From the appellate opinion below, extract word for word the passage that opens with the words "NUMBER 13-13-00303-CR" and closes after the words "Nueces County, Texas.".

[Page]
.....
NUMBER 13-13-00303-CR
COURT OF APPEALS
THIRTEENTH DISTRICT OF TEXAS
CORPUS CHRISTI – EDINBURG
JOHN LAZO, Appellant,
v.
THE STATE OF TEXAS, Appellee.
On appeal from the 148th District Court
of Nueces County, Texas.
MEMORANDUM OPINION
Before Chief Justice Valdez and Justices Garza and Longoria
Memorandum Opinion by Chief Justice Valdez
Appellant, John Lazo, pleaded guilty to aggravated assault, see TEX. PENAL CODE
ANN. § 22.02 (West, Westlaw through 2013 3d C.S.) and pursuant to a plea agreement
with the State, received deferred adjudication community supervision for a period of ten
years. Subsequently, the State filed a motion to revoke, alleging that Lazo violated the
terms of community supervision. At the hearing on the motion to revoke, appellant
pleaded “true” to the allegations, and after hearing evidence, the trial court revoked Lazo’s
community supervision, adjudicated him guilty, and sentenced him to twenty years’
confinement. By two issues, Lazo contends that he was denied due process under the
United States and Texas Constitutions, and that he received ineffective assistance of
counsel. We affirm.
.....
[Given material]

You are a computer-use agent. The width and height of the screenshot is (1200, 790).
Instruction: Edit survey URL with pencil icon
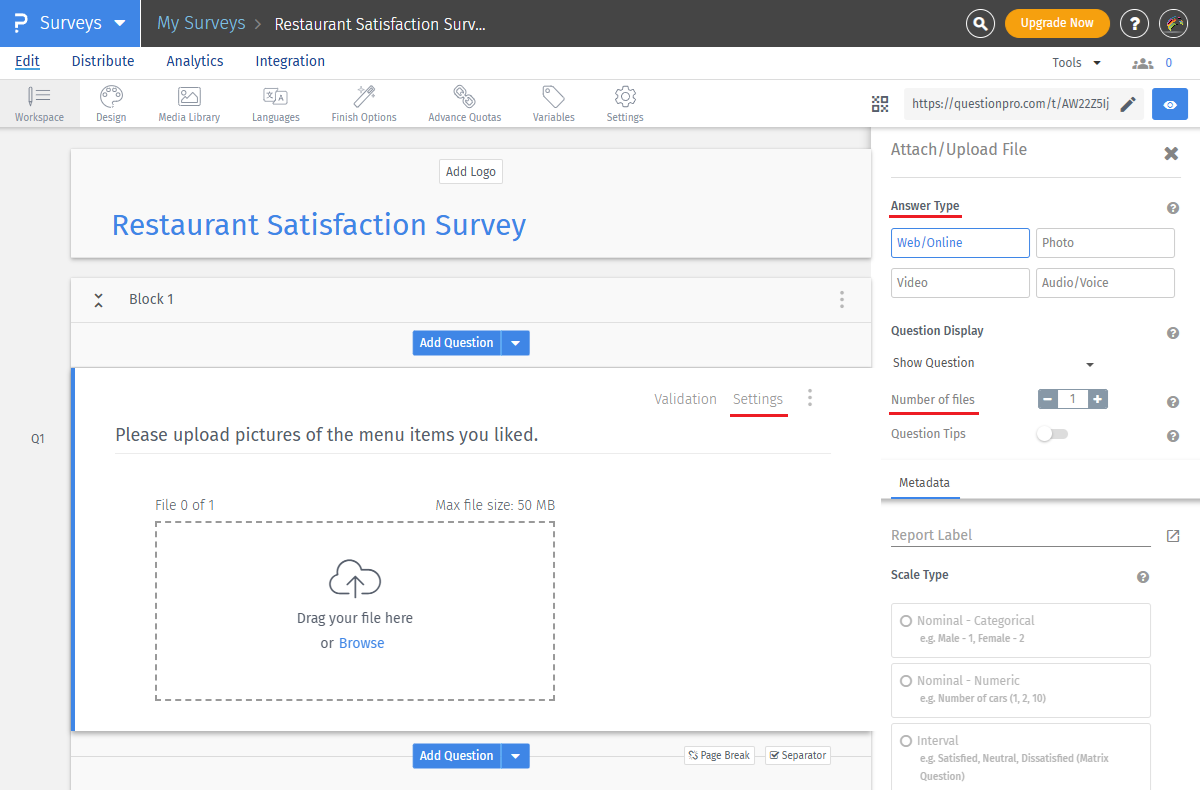click(x=1127, y=104)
.....
[Exercise solution]
NUMBER 13-13-00303-CR
COURT OF APPEALS
THIRTEENTH DISTRICT OF TEXAS
CORPUS CHRISTI – EDINBURG
JOHN LAZO, Appellant,
v.
THE STATE OF TEXAS, Appellee.
On appeal from the 148th District Court
of Nueces County, Texas.